Return exactly the span that opens with the line containing "You are a computer-use agent. Viewport: 667px" and closes with the final line of the records, both included.

» **Given information**:
◆ ◆ ◆ ◆

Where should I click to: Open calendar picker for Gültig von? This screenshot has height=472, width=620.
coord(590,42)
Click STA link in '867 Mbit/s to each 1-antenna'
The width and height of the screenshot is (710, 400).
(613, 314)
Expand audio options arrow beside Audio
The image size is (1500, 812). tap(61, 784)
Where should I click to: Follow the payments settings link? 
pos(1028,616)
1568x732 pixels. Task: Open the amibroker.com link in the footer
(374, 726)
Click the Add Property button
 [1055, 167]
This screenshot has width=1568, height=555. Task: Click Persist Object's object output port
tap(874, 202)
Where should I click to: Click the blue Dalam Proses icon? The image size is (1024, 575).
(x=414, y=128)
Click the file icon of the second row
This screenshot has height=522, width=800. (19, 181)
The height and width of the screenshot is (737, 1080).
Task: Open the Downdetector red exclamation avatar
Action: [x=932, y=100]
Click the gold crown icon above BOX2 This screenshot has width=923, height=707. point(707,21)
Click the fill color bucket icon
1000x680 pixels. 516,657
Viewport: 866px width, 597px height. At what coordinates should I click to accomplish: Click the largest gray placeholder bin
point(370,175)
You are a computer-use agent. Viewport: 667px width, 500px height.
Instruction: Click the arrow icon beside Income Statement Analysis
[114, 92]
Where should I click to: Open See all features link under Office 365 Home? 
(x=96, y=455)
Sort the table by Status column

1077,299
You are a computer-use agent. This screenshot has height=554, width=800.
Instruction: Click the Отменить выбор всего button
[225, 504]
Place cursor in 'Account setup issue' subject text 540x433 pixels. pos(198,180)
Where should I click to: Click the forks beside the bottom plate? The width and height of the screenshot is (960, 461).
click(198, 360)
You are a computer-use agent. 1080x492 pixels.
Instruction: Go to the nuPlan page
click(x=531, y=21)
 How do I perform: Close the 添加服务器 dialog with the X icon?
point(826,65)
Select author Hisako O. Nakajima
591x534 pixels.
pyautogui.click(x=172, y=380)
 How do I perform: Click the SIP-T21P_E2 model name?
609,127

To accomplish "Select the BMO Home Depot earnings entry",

◆ ◆ ◆ ◆

» **Answer for the task**:
You are a computer-use agent. Viewport: 667px width, 500px height.
Instruction: Click the arrow icon beside Income Statement Analysis
[114, 92]
Where should I click to: Open See all features link under Office 365 Home? 
(x=96, y=455)
Sort the table by Status column

1077,299
You are a computer-use agent. This screenshot has height=554, width=800.
Instruction: Click the Отменить выбор всего button
[225, 504]
Place cursor in 'Account setup issue' subject text 540x433 pixels. pos(198,180)
Where should I click to: Click the forks beside the bottom plate? The width and height of the screenshot is (960, 461).
click(198, 360)
You are a computer-use agent. 1080x492 pixels.
Instruction: Go to the nuPlan page
click(x=531, y=21)
 How do I perform: Close the 添加服务器 dialog with the X icon?
point(826,65)
Select author Hisako O. Nakajima
591x534 pixels.
pyautogui.click(x=172, y=380)
 How do I perform: Click the SIP-T21P_E2 model name?
609,127

To accomplish "Select the BMO Home Depot earnings entry",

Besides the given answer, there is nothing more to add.